Improving parallel loop performance by using `numpy` for allocations

artemsolod · November 8, 2024, 2:04pm

This example might be interesting to help understand what performance improvement still can be made in multi-threaded worklfows. There was a related discussion on memory management in numpy not long ago Why is Julia's performance more sensitive to memory allocations than Numpy's?.

Thanks to recent updates in PythonCall.jl multithreading it is now possible to to call python from julia threads. I often notice GC overhead in parallel loops so decided to explore if naively delegating memory management to numpy can help - and it appears to work. There is also an implementation with Bumper.jl but it is still slower than calling numpy.

I’d be interested to hear if an experiment like this is valid. The code is run with julia +release -t 8 --gcthreads 8,1 mem_alloc_pythoncall_script.jl. I have also tried running on nightly - no big improvements there.

@time f_py(); # 3.143514 seconds (4.12 M allocations: 206.531 MiB, 4.55% gc time, 423.79% compilation time)
@time f_jl(); # 1.498249 seconds (109.24 k allocations: 2.992 GiB, 24.85% gc time, 54.26% compilation time)
@time f_bumper(); # 0.918397 seconds (237.78 k allocations: 11.769 MiB, 206.76% compilation time)

GC.gc()
@time f_py(); # 0.398718 seconds (1.76 k allocations: 55.578 KiB)

GC.gc()
@time f_jl(); # 1.142241 seconds (164 allocations: 2.986 GiB, 36.85% gc time)

GC.gc()

* **MATERIAL SHOWN**:
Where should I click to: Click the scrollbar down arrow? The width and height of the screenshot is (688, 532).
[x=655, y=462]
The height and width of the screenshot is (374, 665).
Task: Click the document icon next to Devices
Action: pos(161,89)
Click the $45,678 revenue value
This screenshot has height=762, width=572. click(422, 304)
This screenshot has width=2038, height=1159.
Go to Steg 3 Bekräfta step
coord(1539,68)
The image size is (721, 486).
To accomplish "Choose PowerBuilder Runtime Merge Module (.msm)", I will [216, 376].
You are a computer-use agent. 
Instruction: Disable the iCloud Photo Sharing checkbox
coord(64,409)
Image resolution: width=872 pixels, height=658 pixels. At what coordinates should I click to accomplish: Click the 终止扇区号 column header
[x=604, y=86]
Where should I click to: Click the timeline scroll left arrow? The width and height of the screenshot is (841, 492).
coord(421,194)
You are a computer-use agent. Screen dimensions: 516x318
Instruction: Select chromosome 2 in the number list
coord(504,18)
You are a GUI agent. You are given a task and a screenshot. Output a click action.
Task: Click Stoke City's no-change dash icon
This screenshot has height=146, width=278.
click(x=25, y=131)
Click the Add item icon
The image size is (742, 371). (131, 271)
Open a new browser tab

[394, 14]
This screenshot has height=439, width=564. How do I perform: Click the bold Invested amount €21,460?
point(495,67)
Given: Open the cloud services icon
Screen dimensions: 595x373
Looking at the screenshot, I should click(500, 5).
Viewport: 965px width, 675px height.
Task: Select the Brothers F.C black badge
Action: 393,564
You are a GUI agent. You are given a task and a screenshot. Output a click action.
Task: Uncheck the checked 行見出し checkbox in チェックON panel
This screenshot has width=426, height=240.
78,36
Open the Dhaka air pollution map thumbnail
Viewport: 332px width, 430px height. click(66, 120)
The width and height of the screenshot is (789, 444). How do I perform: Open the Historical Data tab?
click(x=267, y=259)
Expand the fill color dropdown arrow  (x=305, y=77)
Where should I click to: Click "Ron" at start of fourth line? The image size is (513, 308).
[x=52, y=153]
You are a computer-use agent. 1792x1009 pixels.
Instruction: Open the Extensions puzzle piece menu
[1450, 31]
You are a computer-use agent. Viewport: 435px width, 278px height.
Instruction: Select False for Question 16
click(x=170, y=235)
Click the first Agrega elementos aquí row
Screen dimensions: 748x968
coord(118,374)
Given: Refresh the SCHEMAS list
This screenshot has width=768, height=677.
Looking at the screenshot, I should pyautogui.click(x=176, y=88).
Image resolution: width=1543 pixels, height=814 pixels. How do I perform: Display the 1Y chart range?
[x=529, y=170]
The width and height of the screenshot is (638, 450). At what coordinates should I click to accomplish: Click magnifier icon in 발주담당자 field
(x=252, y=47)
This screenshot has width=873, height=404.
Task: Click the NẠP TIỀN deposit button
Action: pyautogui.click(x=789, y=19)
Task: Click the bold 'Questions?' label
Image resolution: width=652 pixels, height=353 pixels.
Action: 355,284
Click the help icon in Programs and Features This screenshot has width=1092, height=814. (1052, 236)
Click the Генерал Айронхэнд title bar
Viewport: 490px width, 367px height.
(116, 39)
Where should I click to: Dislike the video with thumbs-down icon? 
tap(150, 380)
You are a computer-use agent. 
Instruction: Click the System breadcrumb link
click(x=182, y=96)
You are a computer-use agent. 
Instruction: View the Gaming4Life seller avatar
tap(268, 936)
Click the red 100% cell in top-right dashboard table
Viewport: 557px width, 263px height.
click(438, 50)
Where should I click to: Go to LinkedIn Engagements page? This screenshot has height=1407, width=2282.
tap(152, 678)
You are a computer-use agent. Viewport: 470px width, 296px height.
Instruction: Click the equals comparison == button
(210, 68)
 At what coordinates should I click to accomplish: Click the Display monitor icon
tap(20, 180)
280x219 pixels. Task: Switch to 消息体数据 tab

* **TASK DIRECTIONS**: Write out everything from "Thanks to recent" down to "206.76% compilation time)" in the forum post on parallel loop performance above.

* **THE OUTPUT**:
Thanks to recent updates in PythonCall.jl multithreading it is now possible to to call python from julia threads. I often notice GC overhead in parallel loops so decided to explore if naively delegating memory management to numpy can help - and it appears to work. There is also an implementation with Bumper.jl but it is still slower than calling numpy.

I’d be interested to hear if an experiment like this is valid. The code is run with julia +release -t 8 --gcthreads 8,1 mem_alloc_pythoncall_script.jl. I have also tried running on nightly - no big improvements there.

@time f_py(); # 3.143514 seconds (4.12 M allocations: 206.531 MiB, 4.55% gc time, 423.79% compilation time)
@time f_jl(); # 1.498249 seconds (109.24 k allocations: 2.992 GiB, 24.85% gc time, 54.26% compilation time)
@time f_bumper(); # 0.918397 seconds (237.78 k allocations: 11.769 MiB, 206.76% compilation time)